▶ _EXCERPTED PASSAGE_
------

SB: Cannabis, like any medicinal herb, could be helpful for some dogs with certain conditions. CBD has been shown to be effective in reducing inflammation and pain in humans, and successful in mitigating symptoms of certain conditions and the side-effects of some pharmaceuticals (e.g. chemotherapy drugs).  So far it seems that CBD can offer canines similar benefits.

For example some of the more popular and effective arthritis treatments for canines have undesirable side effects. It’s possible CBD could be an adjunct to a pharmaceutical allowing you to reduce the amount of chemical your pet is taking, or in some cases, be a replacement.

There could also be benefits to short term usage. As veterinary medicine advances so do the treatments available for acute injuries such as broken bones or torn ligaments. Orthopedic repairs are becoming more common, and even though dogs tend to heal more rapidly than we do, they still have post surgical pain and inflammation.  CBD might be a way to co-treat those temporary symptoms, as well as keeping your pet calm during the healing process so they don’t re-injure themselves.

CG: Are there particular products that you’re a fan of? Why?

SB: There are 2 manufacturers I know of that are using human grade medicinal plants to produce CBD tinctures for pets.  One is Treatwell and the other is Vet CBD. 

My belief is that if you’re going to administer a medicinal agent to your pet it should be of the highest and purest quality available. You should also be able to find out how it was produced, what the ingredients are, and what dosage to use.  These two companies are candid about their ingredients, processes, and are available to consumers who have questions about their products.

There’s another product I like but am cautious about. It’s a vegetable glycerin based tincture. Most tinctures are made with some kind of alcohol or even chemicals, and glycerin is frequently made from grape, which is highly toxic to dogs.  This one has no alcohol, chemical or grape, and is sweet so a dog is happy to lap it up, but it has mixed test results showing mid to high ranges of CBD, and mid to high ranges of THC ,which if accurate would make it inappropriate for pets. It’s also made for humans so you have to do a bit of math to calculate the correct dosage.

------

▶ _SUPPLIED MATERIAL_
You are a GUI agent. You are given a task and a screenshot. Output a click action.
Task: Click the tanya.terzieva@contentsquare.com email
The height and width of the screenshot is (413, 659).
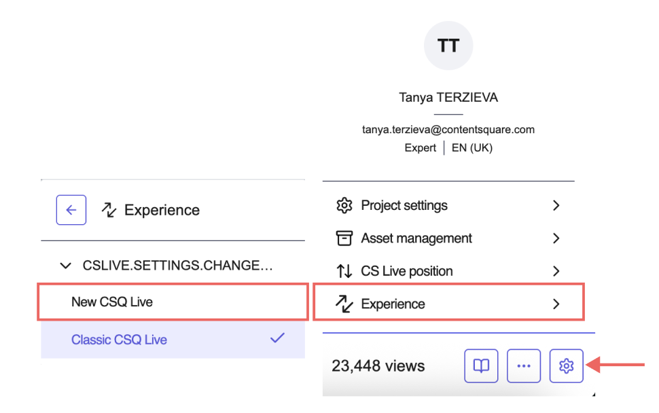448,130
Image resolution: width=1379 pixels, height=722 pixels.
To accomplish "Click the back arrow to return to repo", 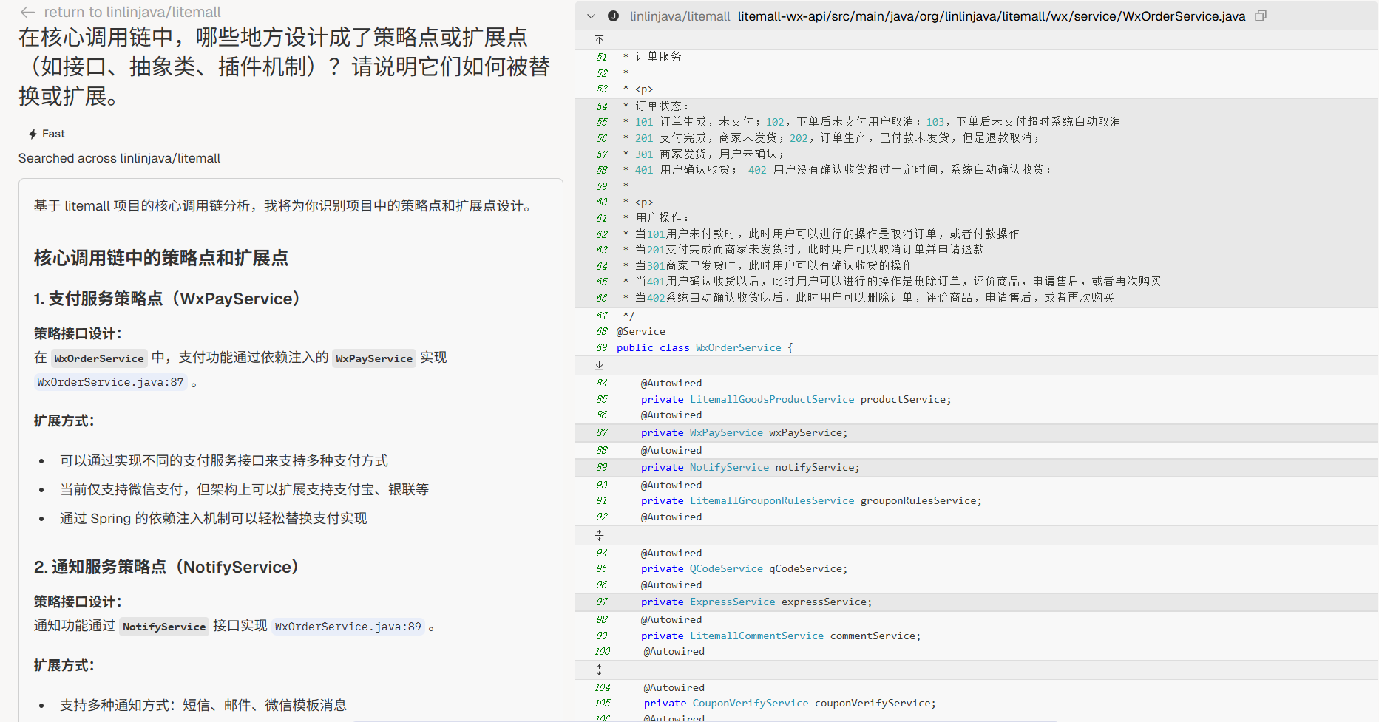I will click(x=27, y=13).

------

▶ _WORK ORDER 1_
Can you condense the paragraph beginning "There’s another product I like" in the interview on CBD for dogs into a short bulleted list that keeps its main facts?
▶ _WORK ORDER 2_
Could you carry on the interview on CBD for dogs from the point where it stops?

▶ _RESPONSE BOX 1_
- The speaker likes a vegetable glycerin based tincture but is cautious about it.
- Most tinctures are made with some kind of alcohol or even chemicals, and glycerin is often made from grape, which is highly toxic to dogs.
- This tincture has no alcohol, chemicals or grape, and it is sweet, so dogs happily lap it up.
- Its test results are mixed, showing mid to high ranges of both CBD and THC. If accurate, that would make it inappropriate for pets.
- It is made for humans, so working out the correct dosage takes a bit of math.

▶ _RESPONSE BOX 2_
CG: Do you have advice for people who are hesitant to introduce cannabis to their pets?

SB: 1. Do your research. Read as much fact-based information as you can. Understand there will be very little of it not because it doesn’t work, but because studies about subjective symptoms like pain with a being that doesn’t have the power of speech are very difficult.  But that doesn’t mean there isn’t information available, you’ll just have to be resourceful in finding it.

There are some veterinarians, especially in Colorado and California, who are doing their own small studies. Reach out to them if you have questions about their findings.

2. Talk to people who are using products that are made responsibly and specifically for pets. I don’t mean read the testimonials on a website, I mean find people who have been using the products for their pets and are willing to speak with you, or at least email with you. Ask if they had the same concerns you do, what their concerns were, and what swayed them, and express your own concerns. Also ask them what pet they’re using it for, and what condition that pet is in. Their experience might be with an arthritic cat and you have a dog with a torn ACL. You want to compare apples to apples to get a better and truer idea of what your results might be.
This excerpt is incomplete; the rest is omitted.